A Data Structure occupies specific addresses in RAM. We ask OS to allocate some memory for us to store the value, and it gives us specific addresses. For example, if we run the C++ code:
#include <iostream>
int main() {
int p[3] = {1, 2, 3};
for (int i = 0; i < 3; i++) {
std::cout << "Address of p[" << i << "] = " << &p[i] << std::endl;
}
std::cout << "Address of (p[0] + 1) = " << (&p[0] + 1) << std::endl;
std::cout << "Value of (p[0] + 1) = " << *(&p[0] + 1) << std::endl;
return 0;
}
The result of the execution look like this:
Address of p[0] = 0x16dcb3188
Address of p[1] = 0x16dcb318c
Address of p[2] = 0x16dcb3190
We can now copy-pasting these values into Python interpreter and confirm that indeed - every integer pointer has exactly 4 addresses (default clang value on Apple Silicon) to store its value:
In [1]: p0_addr = 0x16dcb3188
In [2]: p1_addr = 0x16dcb3188
In [3]: p2_addr = 0x16dcb3190
In [4]: p1_addr - p0_addr
Out[4]: 4
In [5]: p2_addr - p1_addr
Out[5]: 4
When you increment or decrement a pointer, it moves by the size of the type it points to:
Address of (p[0] + 1) = 0x16f00717c
Value of (p[0] + 1) = 2
But how can we check at what stage does OS allocate memory?

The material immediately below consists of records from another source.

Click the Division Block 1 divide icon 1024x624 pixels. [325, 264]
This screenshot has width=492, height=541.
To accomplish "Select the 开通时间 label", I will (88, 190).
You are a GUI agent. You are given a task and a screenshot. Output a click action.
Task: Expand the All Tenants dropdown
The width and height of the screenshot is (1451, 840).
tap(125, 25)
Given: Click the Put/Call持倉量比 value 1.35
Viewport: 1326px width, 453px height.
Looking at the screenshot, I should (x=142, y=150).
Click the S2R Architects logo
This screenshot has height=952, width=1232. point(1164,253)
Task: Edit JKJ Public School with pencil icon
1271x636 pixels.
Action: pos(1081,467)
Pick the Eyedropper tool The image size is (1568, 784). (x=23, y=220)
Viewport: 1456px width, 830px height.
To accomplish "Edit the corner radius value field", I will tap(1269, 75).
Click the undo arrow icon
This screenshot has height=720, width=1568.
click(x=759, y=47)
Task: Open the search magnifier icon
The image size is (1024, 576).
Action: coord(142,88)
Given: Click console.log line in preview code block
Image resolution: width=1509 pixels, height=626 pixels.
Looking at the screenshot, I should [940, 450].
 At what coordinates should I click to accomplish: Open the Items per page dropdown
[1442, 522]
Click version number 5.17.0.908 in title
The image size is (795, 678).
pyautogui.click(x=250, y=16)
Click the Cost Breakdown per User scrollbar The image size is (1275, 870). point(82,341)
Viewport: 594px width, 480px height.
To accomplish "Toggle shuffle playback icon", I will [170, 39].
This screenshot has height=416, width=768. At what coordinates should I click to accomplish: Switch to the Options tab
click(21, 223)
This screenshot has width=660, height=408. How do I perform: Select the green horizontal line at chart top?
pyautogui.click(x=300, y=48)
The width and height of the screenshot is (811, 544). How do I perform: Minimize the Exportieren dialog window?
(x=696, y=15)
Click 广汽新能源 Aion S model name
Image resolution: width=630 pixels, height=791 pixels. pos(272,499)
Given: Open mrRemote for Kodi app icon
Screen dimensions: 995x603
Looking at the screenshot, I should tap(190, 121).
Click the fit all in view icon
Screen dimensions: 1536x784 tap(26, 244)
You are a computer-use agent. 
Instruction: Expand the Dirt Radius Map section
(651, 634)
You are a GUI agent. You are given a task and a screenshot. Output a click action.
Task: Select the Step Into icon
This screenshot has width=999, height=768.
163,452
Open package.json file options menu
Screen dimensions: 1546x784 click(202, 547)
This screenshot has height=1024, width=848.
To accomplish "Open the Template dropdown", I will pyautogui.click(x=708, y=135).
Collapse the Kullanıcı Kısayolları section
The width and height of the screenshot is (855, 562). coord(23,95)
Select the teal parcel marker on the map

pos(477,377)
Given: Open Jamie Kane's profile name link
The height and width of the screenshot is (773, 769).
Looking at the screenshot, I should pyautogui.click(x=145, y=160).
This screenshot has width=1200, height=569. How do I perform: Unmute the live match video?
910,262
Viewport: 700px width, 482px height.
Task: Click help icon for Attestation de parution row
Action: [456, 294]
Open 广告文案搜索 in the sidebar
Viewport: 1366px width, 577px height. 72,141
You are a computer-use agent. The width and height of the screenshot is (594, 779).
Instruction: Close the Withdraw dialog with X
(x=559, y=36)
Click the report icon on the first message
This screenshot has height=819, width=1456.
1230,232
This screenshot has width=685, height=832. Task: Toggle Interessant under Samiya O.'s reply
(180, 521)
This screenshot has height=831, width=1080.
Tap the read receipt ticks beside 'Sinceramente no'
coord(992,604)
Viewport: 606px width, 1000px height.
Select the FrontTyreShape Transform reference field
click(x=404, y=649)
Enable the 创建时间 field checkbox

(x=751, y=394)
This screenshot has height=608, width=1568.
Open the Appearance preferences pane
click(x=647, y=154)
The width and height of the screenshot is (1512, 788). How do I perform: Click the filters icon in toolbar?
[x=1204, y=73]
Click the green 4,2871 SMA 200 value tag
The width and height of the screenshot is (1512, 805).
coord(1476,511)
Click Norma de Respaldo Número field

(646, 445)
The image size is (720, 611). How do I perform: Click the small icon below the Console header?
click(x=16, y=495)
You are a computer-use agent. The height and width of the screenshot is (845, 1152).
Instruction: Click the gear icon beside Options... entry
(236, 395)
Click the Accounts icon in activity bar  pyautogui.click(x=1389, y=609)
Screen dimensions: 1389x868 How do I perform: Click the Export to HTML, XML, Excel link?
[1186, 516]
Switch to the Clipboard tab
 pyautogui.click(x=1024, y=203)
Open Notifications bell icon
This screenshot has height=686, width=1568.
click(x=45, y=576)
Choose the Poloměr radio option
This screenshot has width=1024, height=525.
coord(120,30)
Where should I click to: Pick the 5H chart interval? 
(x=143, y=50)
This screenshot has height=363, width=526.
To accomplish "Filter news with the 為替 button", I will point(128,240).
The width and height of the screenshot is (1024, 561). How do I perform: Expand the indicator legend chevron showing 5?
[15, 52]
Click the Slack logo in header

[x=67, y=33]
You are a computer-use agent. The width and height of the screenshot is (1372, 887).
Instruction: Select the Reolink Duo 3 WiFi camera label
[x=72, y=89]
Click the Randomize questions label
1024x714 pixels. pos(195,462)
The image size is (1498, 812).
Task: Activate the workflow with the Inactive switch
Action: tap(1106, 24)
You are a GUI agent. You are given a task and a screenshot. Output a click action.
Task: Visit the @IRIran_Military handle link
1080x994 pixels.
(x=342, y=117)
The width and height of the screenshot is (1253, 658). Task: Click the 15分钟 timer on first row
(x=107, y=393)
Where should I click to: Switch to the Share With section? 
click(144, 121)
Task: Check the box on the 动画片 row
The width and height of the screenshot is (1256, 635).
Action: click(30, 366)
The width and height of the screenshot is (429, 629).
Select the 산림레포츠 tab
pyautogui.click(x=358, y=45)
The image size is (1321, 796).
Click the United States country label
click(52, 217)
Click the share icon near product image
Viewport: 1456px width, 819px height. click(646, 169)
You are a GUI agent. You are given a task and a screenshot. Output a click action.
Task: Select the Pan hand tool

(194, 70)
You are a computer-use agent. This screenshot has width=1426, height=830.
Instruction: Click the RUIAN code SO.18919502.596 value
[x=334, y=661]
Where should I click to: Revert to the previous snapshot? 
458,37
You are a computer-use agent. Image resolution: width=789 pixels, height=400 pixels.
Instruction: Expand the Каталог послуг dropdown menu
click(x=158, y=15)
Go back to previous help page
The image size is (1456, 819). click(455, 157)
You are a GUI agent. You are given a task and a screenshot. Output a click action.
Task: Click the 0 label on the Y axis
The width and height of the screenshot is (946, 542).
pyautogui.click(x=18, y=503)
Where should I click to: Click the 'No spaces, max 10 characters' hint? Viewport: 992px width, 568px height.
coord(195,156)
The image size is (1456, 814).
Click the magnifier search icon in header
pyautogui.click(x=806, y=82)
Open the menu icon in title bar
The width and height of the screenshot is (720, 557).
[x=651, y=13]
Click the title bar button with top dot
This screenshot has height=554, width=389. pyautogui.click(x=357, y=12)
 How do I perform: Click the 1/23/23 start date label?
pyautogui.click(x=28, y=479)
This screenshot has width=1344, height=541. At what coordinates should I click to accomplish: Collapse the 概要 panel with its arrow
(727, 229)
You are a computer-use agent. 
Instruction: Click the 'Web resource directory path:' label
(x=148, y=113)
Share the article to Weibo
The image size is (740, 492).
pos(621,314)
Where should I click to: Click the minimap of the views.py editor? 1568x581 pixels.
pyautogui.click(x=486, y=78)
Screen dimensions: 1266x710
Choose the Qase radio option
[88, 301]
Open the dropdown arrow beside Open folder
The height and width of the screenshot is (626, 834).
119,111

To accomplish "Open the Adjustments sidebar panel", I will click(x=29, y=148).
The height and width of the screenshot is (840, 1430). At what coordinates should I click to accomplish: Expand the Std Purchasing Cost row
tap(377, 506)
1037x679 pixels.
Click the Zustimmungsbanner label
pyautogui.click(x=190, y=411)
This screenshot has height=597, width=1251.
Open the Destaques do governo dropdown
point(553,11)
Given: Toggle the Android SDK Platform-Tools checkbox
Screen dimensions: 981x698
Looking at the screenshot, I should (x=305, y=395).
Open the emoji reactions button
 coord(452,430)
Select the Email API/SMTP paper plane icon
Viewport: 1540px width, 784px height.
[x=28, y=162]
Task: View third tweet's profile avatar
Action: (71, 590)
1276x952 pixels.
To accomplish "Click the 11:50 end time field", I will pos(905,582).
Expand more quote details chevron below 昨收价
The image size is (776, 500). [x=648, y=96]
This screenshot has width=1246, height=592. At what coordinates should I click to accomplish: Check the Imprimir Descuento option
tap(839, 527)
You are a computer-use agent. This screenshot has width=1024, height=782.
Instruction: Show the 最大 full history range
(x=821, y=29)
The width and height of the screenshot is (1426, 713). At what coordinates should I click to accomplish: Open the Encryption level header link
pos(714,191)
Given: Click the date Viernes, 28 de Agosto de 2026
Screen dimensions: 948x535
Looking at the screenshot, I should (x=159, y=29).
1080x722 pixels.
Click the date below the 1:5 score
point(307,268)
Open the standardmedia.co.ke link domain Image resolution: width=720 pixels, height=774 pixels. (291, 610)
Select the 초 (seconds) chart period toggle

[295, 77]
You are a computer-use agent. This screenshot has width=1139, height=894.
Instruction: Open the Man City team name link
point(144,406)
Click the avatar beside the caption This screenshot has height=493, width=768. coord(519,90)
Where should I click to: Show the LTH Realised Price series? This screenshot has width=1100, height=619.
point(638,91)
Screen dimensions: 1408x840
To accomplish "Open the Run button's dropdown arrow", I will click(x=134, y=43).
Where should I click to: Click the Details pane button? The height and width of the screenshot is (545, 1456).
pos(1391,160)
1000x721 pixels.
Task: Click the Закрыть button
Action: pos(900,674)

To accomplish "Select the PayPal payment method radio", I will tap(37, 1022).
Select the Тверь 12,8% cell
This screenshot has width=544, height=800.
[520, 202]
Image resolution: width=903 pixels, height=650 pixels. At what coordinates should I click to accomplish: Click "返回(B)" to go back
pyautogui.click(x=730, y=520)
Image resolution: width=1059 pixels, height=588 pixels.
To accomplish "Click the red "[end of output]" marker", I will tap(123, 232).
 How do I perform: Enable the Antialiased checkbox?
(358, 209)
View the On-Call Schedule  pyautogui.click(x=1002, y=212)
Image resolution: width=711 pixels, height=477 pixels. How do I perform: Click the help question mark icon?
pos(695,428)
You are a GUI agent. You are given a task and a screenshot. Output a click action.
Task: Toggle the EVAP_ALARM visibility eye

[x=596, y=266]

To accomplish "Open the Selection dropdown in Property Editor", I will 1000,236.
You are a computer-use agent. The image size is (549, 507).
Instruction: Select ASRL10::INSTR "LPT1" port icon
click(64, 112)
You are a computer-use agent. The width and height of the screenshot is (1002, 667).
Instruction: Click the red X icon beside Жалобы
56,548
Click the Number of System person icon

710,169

We can use strace
. It allows to monitor the system calls made by a program and the signals it receives.
strace ./memory_demo
To keep this example simple, we’re not including the full output of the strace
, as it wouldn’t be very useful. In this case, a small allocation for an array of three integers doesn’t trigger the creation of a new large mmap
region. To see such a result in the trace, we’d need to make a large, explicit allocation on the heap.
The three integers array will be allocated on the stack. On my Ubuntu system, the default program stack (ulimit -s
-> 8MB) isn’t created in user space through a direct mmap
call and does not show up in strace
output. Instead, the kernel sets up the stack region before transferring control to the program.